Mandelshtam's scientific interests covered optics, radio-physics, theory of nonlinear waves and quantum mechanics. As early as1918, Mandelshtam predicted regular variation in the frequency of light scattering in crystals caused not by the motion of molecules, but by the thermal agitations of density. In 1928, experiments by Mandelshtam and Landsberg revealed the new effect. Because a similar publication by Indian scientists Raman and Krishnan appeared several months earlier; the phenomenon is often called the Raman Effect even though Mandelshtam not only observed it, but provided a fundamental explanation that lead to a breakthrough in theoretical physics.

Mandelshtam made a valuable contribution to quantum theory. In 1928, he and M.A.Leontovich created the theory of percolation of particles through the potential barrier and predicted the use of scattering matrixes.

Together with I.E.Tamm, Mandelshtam gave a more general treatment of time-energy inequality (what is now among the classics of the interpretation of quantum mechanics).

One of Mandelshtam's most interesting results, obtained together with N.D.Papaleksi in radio-physics and vibration theory, was the radio-interference method of precise measurement and its subsequent application in the radio-geodesy, radio-engineering, acoustics and aerodynamics. The study that began in 1918 led to the creation of the oscillators' theory, to the discovery of a new type of resonance - oscillation chains. The scientific merits of Mandelshtam's discoveries were highly esteemed by the scientific community.

Mandelshtam was also an outstanding organizer, lecturer and teacher. In Odessa, in the time of hunger and devastation after WWI and the Civil War, he drew to his work in the Polytechnic Institute such talented students as Papaleksi, Tamm, Aganin. Later, among his students were Gorelik, Rytov, Strelkov, Khaykin, and Leontovich.

Leonid Mandelshtam coined the term "correct idealization" - an idea being based upon accumulated experience, scent and intuition, the skill to separate essential from the unessential, without which any task becomes insolubly complex. Unfortunately, this art of the construction of fruitful physical models is practically unformulated and so it is possible to be trained in this approach only in the course of a long research association.
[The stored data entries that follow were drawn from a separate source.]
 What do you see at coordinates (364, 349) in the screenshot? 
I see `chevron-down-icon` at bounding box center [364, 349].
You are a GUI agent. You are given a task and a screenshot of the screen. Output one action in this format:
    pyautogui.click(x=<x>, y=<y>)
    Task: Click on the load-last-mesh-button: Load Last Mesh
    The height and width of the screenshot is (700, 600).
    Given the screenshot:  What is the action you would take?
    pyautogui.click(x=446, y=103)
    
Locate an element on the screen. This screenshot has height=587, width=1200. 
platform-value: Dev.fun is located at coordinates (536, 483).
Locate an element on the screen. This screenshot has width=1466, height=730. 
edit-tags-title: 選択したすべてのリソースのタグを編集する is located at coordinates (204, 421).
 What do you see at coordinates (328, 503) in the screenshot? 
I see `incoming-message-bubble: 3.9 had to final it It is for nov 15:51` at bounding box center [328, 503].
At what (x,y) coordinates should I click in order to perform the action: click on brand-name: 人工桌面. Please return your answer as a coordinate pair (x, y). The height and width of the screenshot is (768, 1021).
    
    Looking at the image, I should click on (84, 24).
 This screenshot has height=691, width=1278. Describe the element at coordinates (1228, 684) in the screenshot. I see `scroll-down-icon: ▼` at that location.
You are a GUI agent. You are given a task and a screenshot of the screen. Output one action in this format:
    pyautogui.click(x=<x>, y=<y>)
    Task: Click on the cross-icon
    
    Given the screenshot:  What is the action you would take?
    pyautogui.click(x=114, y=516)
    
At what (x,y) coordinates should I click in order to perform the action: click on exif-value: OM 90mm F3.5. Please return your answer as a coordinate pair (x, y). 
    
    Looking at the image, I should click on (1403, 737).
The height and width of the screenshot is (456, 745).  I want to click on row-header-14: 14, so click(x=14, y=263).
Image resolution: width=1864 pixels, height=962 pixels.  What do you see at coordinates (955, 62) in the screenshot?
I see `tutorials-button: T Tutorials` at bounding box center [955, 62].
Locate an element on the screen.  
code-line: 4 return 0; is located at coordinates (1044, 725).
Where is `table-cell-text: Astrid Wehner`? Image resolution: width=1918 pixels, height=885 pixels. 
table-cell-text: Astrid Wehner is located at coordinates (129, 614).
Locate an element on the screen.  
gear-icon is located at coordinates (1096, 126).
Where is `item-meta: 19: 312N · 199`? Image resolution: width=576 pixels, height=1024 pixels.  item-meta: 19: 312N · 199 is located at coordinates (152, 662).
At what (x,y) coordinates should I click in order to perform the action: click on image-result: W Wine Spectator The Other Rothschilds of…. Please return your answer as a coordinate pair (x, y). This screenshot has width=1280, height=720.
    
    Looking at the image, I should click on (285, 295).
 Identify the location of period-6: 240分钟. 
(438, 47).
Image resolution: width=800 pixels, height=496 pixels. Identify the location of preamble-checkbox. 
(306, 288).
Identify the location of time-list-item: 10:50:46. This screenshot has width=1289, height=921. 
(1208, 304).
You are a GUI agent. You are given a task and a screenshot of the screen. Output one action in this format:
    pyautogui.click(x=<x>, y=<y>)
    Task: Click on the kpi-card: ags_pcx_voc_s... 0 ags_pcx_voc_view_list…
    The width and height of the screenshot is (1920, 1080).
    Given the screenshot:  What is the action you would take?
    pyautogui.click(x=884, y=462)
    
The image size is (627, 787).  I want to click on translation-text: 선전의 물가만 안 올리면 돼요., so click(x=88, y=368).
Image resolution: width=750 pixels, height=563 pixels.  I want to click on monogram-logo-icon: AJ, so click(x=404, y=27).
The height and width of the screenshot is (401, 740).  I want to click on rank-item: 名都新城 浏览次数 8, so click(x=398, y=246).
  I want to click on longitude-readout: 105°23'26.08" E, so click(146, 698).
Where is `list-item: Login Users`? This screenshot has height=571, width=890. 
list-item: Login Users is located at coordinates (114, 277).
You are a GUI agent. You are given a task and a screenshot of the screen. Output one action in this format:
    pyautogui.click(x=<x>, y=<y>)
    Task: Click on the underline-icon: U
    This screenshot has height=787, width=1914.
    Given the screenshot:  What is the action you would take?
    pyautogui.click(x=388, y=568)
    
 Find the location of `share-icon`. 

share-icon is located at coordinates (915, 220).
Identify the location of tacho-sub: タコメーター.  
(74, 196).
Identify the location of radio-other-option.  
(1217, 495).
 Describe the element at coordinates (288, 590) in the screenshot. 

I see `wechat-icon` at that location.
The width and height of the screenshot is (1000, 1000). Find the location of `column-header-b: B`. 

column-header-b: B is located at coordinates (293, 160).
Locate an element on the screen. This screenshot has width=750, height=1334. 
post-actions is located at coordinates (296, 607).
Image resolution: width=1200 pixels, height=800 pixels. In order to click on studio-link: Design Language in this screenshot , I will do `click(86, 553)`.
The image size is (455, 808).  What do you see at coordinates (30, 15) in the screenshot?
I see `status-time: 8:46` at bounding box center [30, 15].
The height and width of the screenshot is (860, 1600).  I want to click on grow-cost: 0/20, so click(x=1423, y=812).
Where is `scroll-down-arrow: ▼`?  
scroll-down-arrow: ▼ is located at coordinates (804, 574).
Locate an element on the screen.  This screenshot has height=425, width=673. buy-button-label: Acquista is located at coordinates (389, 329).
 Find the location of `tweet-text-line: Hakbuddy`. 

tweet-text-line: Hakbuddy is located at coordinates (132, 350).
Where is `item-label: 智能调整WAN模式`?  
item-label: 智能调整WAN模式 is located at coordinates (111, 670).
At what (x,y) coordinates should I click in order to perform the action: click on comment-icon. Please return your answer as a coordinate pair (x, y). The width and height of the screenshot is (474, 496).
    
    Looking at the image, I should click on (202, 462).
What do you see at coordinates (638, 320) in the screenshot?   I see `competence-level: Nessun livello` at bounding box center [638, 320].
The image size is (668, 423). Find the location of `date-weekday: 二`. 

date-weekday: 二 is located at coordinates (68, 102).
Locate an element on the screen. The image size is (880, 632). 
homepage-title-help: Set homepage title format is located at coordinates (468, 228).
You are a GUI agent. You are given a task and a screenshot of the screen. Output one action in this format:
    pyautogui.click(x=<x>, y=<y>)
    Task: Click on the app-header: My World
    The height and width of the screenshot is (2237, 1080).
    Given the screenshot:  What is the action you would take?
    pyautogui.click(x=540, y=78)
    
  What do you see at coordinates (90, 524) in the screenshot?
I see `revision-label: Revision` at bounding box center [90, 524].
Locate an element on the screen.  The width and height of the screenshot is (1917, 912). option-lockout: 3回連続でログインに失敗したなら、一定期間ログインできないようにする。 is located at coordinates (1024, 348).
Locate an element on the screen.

For this very reason Mandelshtam gave so much attention and energy to the formation of creative associations with other scientists and to deliberating with them on the special features of physical thinking, which had very important consequences in the epoch of a scientific revolution in physics.

Leonid Isaakovich Mandelshtam died in Moscow on 27 November 1944. He lived in Belarus only in his early childhood and it is nice that this country didn't forget him.